Soon I blew out my candle and got into bed. The door was open at the foot of the stairs. I could see the light and hear them talking. It had been more than a year since Uncle Peabody had promised to take me into the woods fishing, but most of our joys were enriched by long anticipation filled with talk and fancy.
I lay planning my behavior in the woods. It was to be helpful and polite and generally designed to show that I could be a man among men. I lay a long time whispering over details. There was to be no crying, even if I did get hurt a little once in a while. Men never cried. Only babies cried. I could hear Mr. Wright talking about Bucktails and Hunkers below stairs and I could hear the peepers down in the marsh.
Peepers and men who talked politics were alike to me those days. They were beyond my understanding and generally put me to sleep—especially the peepers. In my childhood the peepers were the bells of dream-land calling me to rest. The sweet sound no sooner caught my ear than my thoughts began to steal away on tiptoe and in a moment the house of my brain was silent and deserted, and thereafter, for a time, only fairy feet came into it. So even those happy thoughts of a joyous holiday soon left me and I slept.

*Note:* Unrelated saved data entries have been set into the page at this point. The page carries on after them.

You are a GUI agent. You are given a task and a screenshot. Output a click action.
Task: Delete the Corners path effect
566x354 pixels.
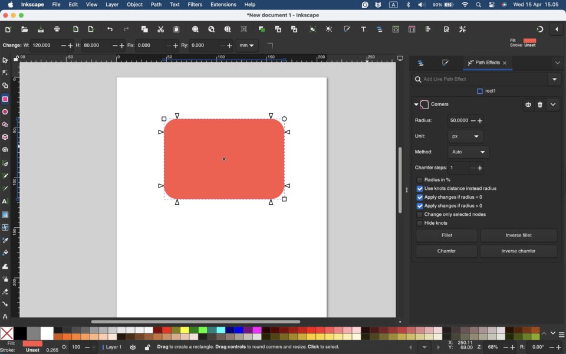(x=540, y=105)
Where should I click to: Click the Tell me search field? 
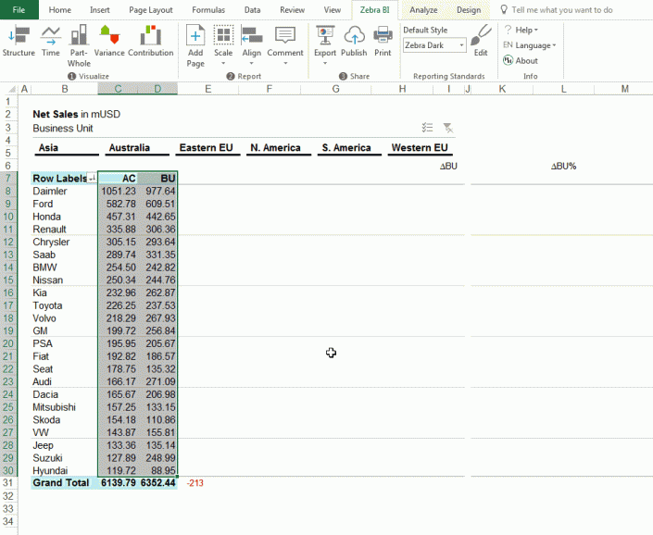click(561, 9)
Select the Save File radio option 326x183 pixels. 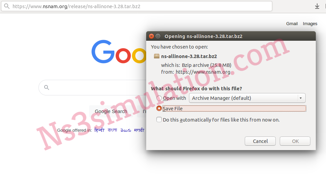[159, 108]
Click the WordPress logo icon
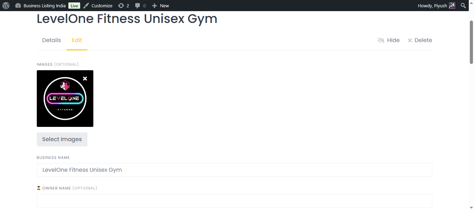 click(6, 6)
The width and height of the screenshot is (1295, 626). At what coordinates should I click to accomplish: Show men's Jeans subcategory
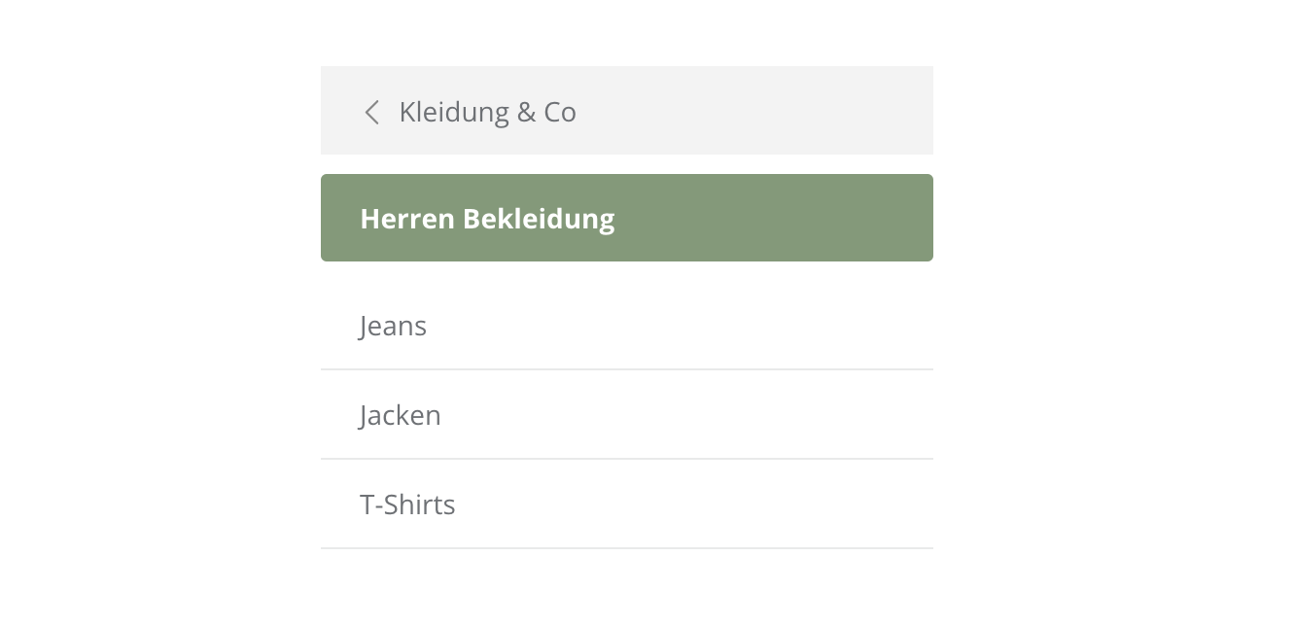pyautogui.click(x=394, y=326)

I was awakened by a cool, gentle hand on my brow. I opened my eyes and saw the homely and beloved face of Uncle Peabody smiling down at me. What a face it was! It welcomed me, always, at the gates of the morning and I saw it in the glow of the candle at night as I set out on my lonely, dreaded voyage into dream-land. Do you wonder that I stop a moment and wipe my glasses when I think of it?
"Hello, Bart!" said he. "It's to-morrer."
I sat up. The delicious odor of frying ham was in the air. The glow of the morning sunlight was on the meadows.
"Come on, ol' friend! By mighty! We're goin' to—" said Uncle Peabody.
Happy thoughts came rushing into my brain again. What a tumult! I leaped out of bed.
"I'll be ready in a minute, Uncle Peabody," I said as, yawning, I drew on my trousers.
"Don't tear yer socks," he cautioned as I lost patience with their unsympathetic behavior.
He helped me with my boots, which were rather tight, and I flew down-stairs with my coat half on and ran for the wash-basin just outside the kitchen door.
"Hello, Bart! If the fish don't bite to-day they ought to be ashamed o' themselves," said Mr. Wright, who stood in the dooryard in an old suit of clothes which belonged to Uncle Peabody.